Yanlar arasında birleştirilerek görülen el atmanın önlenmesi ve ecrimisil davası sonunda yerel mahkemece, davalı D. yönünden davanın reddine, diğer davalılar yönünden davanın kısmen kabulüne ilişkin olarak verilen karar davacı tarafından yasal süre içerisinde temyiz edilmiş olmakla; dosya incelendi, Tetkik Hakimi raporu okundu, açıklamaları dinlendi, gereği görüşülüp düşünüldü;
Dava ve birleştirilen dava, bağımsız bölüme elatmanın önlenmesi ve ecrimisil isteklerine ilişkin olup; hükmüne uyulan Daire bozma kararında, ""...davacı Banka, dava dilekçesinde ecrimisil olarak 30.000,00.-TL talep etmiş ise de, yargılama aşamasında ecrimisil miktarının 50.714,16.-TL olarak tespiti üzerine HUMK"nun 83 ve takip eden maddeleri, özellikle 87/son maddesi hükmü uyarınca ıslah talebinde bulunarak, ecrimisil miktarını 50.714,16.-TL"na çıkartmıştır. Davacı Banka yasa gereği harçtan muaf olduğu için, ıslah edilen miktara göre harç ikmali yapılması gerekmediği tartışmasızdır. Esasen bu husus Mahkemeninde gerekçesinde benimsenmiştir. Buna rağmen, hüküm fıkrasında anılan bu husus gözardı edilerek, ıslah edilen değere hükümde yer verilmemesinin isabetsiz..."" olduğuna değinildiği, mahkemece bozmaya uyulduktan sonra, davada, ıslahın bir kez mümkün olduğu ve bozmadan sonra ıslah yapılamayacağı gerekçesiyle, ilk bilirkişi raporunda ve bozma ilamında belirtilen ""50.714,16.-TL" değer üzerinden ecrimisile karar verildiği anlaşılmaktadır.

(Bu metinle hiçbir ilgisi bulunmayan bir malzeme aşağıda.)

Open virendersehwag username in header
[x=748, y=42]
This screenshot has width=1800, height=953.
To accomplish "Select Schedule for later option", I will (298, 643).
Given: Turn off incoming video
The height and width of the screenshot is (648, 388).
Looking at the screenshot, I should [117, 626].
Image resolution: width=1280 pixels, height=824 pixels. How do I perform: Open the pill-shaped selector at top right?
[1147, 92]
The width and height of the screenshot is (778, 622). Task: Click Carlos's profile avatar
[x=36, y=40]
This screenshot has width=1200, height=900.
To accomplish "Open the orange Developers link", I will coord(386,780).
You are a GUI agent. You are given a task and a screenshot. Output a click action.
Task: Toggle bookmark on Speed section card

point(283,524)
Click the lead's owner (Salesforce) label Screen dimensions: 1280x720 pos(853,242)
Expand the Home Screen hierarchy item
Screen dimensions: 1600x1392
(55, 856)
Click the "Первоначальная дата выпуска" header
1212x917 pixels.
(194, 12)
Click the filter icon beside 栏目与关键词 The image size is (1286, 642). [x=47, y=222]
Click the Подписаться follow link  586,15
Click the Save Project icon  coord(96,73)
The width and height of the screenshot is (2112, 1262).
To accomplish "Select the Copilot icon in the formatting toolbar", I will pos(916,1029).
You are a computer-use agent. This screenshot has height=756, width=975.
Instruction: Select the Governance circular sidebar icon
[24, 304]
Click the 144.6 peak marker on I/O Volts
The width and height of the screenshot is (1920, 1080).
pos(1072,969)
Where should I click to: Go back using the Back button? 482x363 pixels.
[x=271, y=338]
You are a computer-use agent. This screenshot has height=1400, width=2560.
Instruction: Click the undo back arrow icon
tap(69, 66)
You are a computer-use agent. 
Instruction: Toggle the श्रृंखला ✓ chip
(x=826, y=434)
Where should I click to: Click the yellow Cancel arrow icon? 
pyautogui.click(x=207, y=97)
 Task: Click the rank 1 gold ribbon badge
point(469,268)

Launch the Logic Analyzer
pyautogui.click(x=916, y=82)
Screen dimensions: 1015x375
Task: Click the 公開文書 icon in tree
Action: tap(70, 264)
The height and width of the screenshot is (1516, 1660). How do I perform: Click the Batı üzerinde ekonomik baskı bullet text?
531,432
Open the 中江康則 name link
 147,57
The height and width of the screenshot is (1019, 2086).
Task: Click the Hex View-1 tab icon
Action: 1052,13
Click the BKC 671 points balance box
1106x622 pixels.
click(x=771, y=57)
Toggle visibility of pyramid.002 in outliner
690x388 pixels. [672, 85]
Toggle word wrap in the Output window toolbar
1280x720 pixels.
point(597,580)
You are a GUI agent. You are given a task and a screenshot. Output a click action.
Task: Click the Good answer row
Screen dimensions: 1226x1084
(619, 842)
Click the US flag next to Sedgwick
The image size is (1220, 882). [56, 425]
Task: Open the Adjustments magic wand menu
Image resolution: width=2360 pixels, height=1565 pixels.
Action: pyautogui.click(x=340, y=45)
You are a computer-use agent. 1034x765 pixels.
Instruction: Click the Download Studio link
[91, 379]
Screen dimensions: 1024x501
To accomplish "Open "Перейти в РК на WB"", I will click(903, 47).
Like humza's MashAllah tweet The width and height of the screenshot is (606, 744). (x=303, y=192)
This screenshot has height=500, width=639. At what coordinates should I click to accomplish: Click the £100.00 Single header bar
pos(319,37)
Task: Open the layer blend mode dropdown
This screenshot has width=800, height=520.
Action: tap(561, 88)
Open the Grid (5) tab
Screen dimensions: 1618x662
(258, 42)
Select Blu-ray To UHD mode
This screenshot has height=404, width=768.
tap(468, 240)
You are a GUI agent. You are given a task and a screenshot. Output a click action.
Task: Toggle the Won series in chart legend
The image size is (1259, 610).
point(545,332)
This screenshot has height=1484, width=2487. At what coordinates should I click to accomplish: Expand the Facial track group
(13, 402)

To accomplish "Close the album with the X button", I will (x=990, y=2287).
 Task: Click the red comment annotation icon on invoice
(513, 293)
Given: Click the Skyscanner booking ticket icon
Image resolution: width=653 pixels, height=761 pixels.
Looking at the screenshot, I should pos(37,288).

Her ne kadar, mahkemece, davacı yanın, ""66.158,16.-TL" miktar üzerinden ecrimisile hükmedilmesi isteğine yönelik 15.05.2012 havale tarihli dilekçesi, ""2. ıslah istemi ""olarak değerlendirilmişse de, bozma kararından sonra yapılan yargılama sırasında alınan 03.05.2012 havale tarihli bilirkişi raporunda, ""ilk karara esas alınan bilirkişi raporunda, ecrimisil bedelinin 50.714,16.-TL olarak gösterilmesinin maddi hatadan kaynaklandığı, gerçek hesaplanan miktarın 66.158,16.-TL olduğunun"" belirtildiği ve davacı tarafından da, bu değer üzerinden, ecrimisile hükmedilmesinin istenildiği görülmektedir.
O halde, anılan 15.05.2012 havale tarihli dilekçenin, ""maddi hatanın düzeltilmesi istemi "" olarak kabulünün gerekeceği ve ""2. ıslah dilekçesi "" olarak nitelendirilemeyeceği açıktır.
Öte yandan, maddi hataya dayalı bozma kararına uyulması hukuki sonuç doğurmaz ve taraflar yararına usuli kazanılmış hak oluşturmaz.
Hal böyle olunca, ecrimisil isteği yönünden, ""66.158,16.-TL" değer gözetilerek karar verilmesi gerekirken; yanılgılı değerlendirmeyle, yazılı olduğu üzere hüküm kurulmuş olması doğru değildir.
Davacının temyiz itirazları değinilen yönden yerindedir. Kabulüyle, hükmün açıklanan nedenden ötürü (6100 sayılı Yasanın geçici 3.maddesi yollaması ile) 1086 sayılı HUMK."nın 428.maddesi gereğince BOZULMASINA, alınan peşin harcın temyiz edene geri verilmesine, 06.02.2013 tarihinde oybirliğiyle karar verildi.